El triste ocaso de la presidencia de Barack Obama

La historia racial de EU no terminó con la elección de Obama. Simplemente comenzó un nuevo capítulo. Parece que las naciones sufren de los mismos trastornos que los humanos; lo que sucede en sus años formativos forma su carácter para siempre.
Edward Luce
06 marzo 2016 20:59 Última actualización 07 marzo 2016 5:0
FT. El triste ocaso de la presidencia de Barack Obama.

La historia racial de EU no terminó con su elección como muestran pautas de votación actuales. (El Financiero)

Podría considerarse la maldición de expectaciones altas. Cuando Barack Obama comenzó su presidencia, el mundo estaba en éxtasis, EU exhaló y los expertos declararon el fin de siglos de división racial. Al observar a 1.5 millones de personas que se expusieron al frío para evidenciar la inauguración de Obama, Steven Spielberg dijo que sería casi imposible duplicar la escena en una película.

Eso era entonces. Ahora el primer presidente no blanco está terminando su mandato en el momento más tenso de polarización racial que el país ha visto en muchas décadas. Gracias a Donald Trump, el Ku Klux Klan está en los titulares de nuevo. Dudo que Trump suceda a Obama como presidente pero ha inyectado veneno en la corriente sanguínea del país. A pesar de las esperanzas del Sr. Obama, el temor es nueva “moneda” dominante.

La historia racial de EU no terminó con la elección de Obama. Simplemente comenzó un nuevo capítulo. Parece que las naciones sufren de los mismos trastornos que los humanos; lo que sucede en sus años formativos forma su carácter para siempre. Al igual que India considera a los inversionistas extranjeros como colonizadores potenciales, y Gran Bretaña confunde a Bruselas con el Papado, EU está encadenado a su pecado original: la esclavitud. EU sigue con un pie plantado en el pasado más de medio milenio después de que los primeros africanos fueron transportados a través del Océano Atlántico.

Sólo hay que escuchar a los seguidores de Trump. Según las encuestas de salida en Carolina del Sur, donde Trump ganó fácilmente el mes pasado, una quinta parte de los que votaron por él pensaban que Abraham Lincoln se equivocó cuando emancipó a los esclavos. Ted Cruz, quien parece ser el único rival viable de Trump obtuvo números similares. Setenta por ciento deseaban que la bandera confederada aún siguiera volando encima del capitolio del estado. Fue retirada el año pasado después de la masacre de nueve feligreses negros por un “confederado” autodeclarado. “El pasado nunca se muere,” dijo William Faulkner. “Ni siquiera es pasado”.
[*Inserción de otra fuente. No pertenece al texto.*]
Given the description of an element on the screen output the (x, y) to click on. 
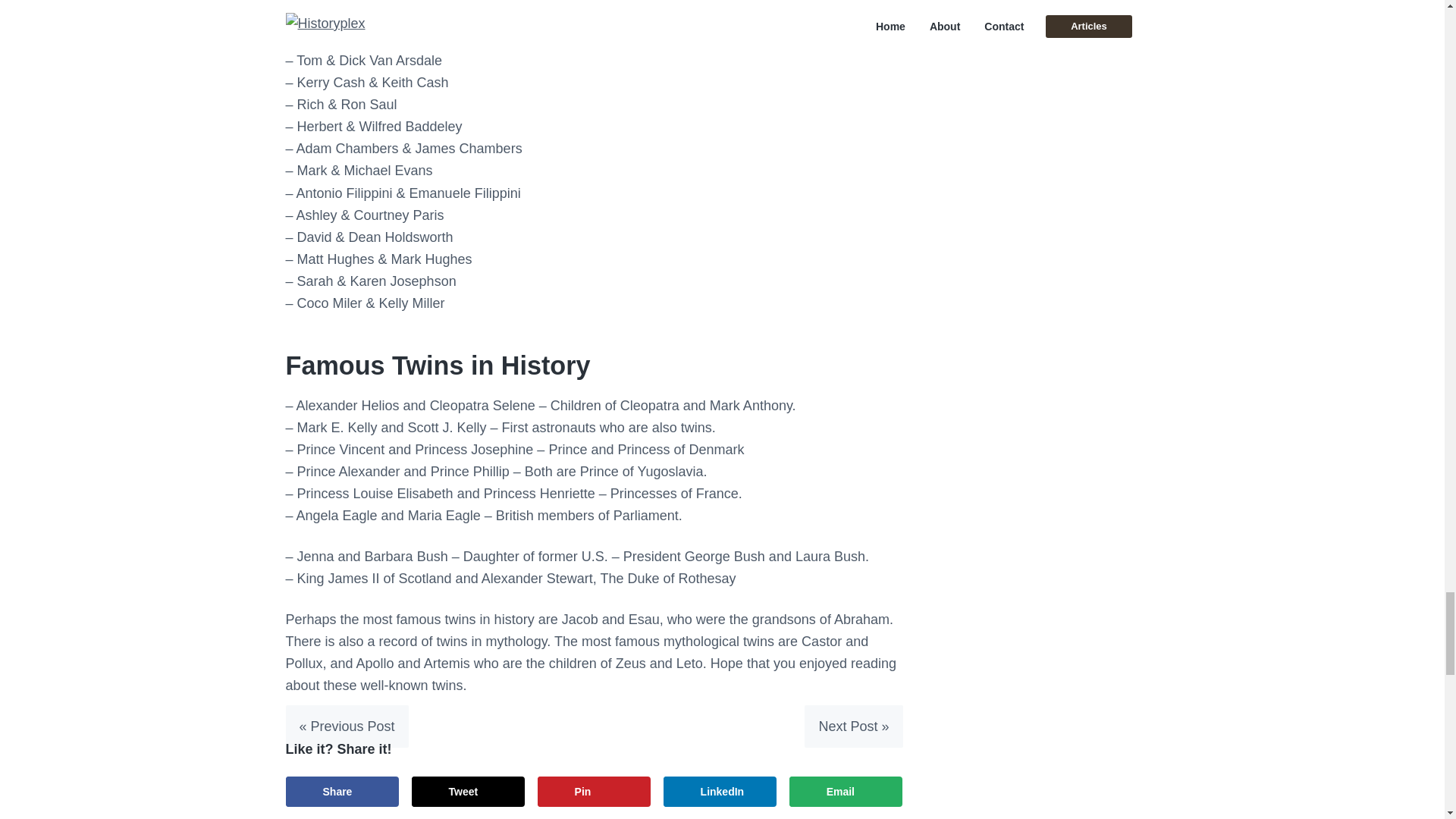
Share (341, 791)
Send over email (845, 791)
Share on Facebook (341, 791)
Pin (593, 791)
Share on X (468, 791)
LinkedIn (720, 791)
Save to Pinterest (593, 791)
Share on LinkedIn (720, 791)
Email (845, 791)
Tweet (468, 791)
Given the description of an element on the screen output the (x, y) to click on. 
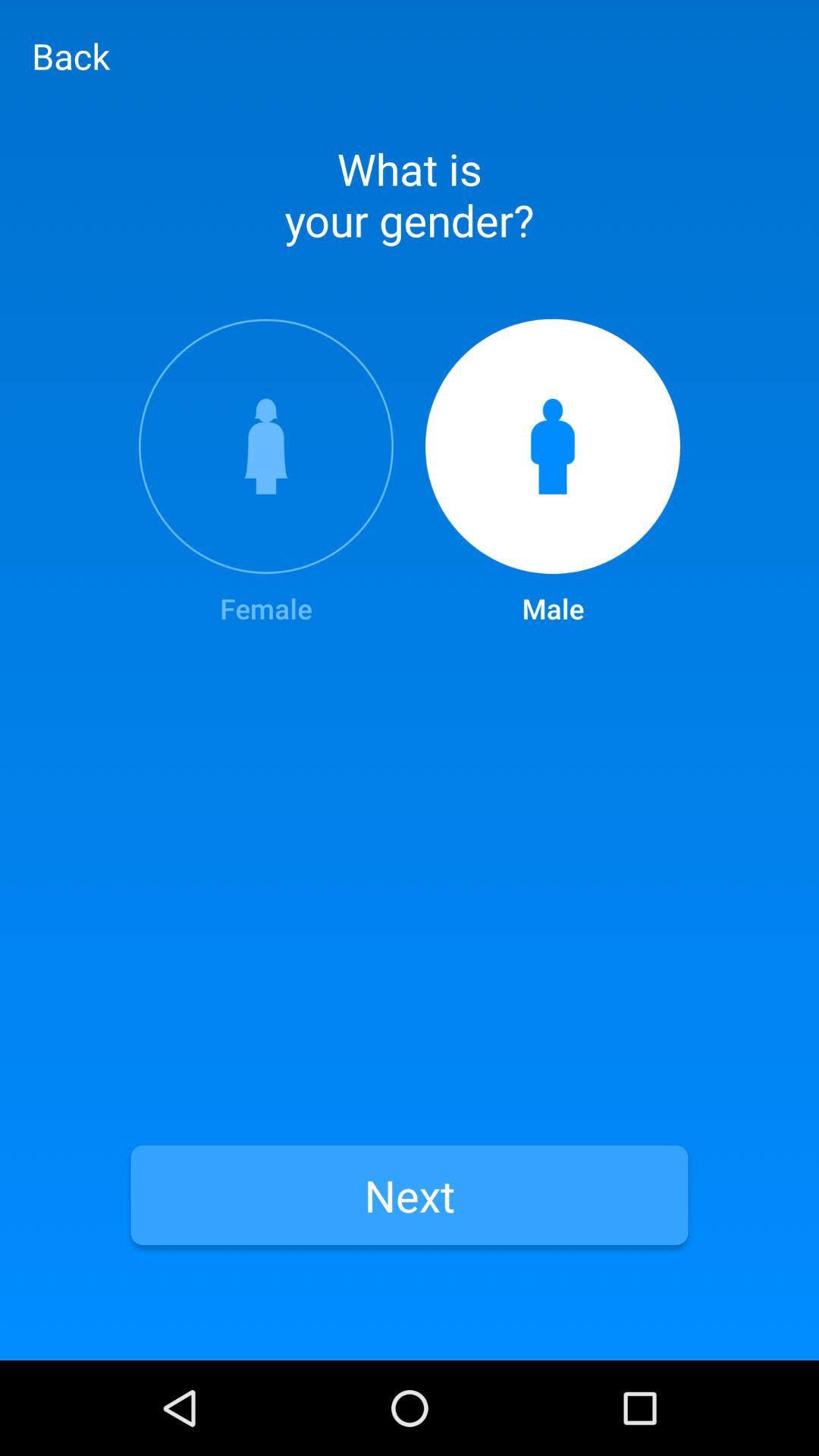
swipe to the male (552, 473)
¿Qué puede hacer Obama al respecto? Hace nueve años lanzó su campaña desde el mismo sitio en Springfield, Illinois, donde el Abraham Lincoln alcanzó su prominencia. Obama citó al famoso presidente: “Una casa dividida contra sí misma no puede sostenerse”. Obama prometió instaurar nuevas políticas que transcenderían el golfo entre los estados rojos y los estados azules. El subtexto era que al elegir un afroamericano, EEUU también podría sanar una división antigua. Esas promesas han sido desmentidas por el auge de Trump. La política en EEUU no ha estado tan paralizada desde la Guerra Civil Estadounidense.

Durante décadas, los principales estrategas republicanos han utilizado un “susurro codificado” para estimular los temores raciales. No debería sorprenderles que alguien como Trump utilice un megáfono.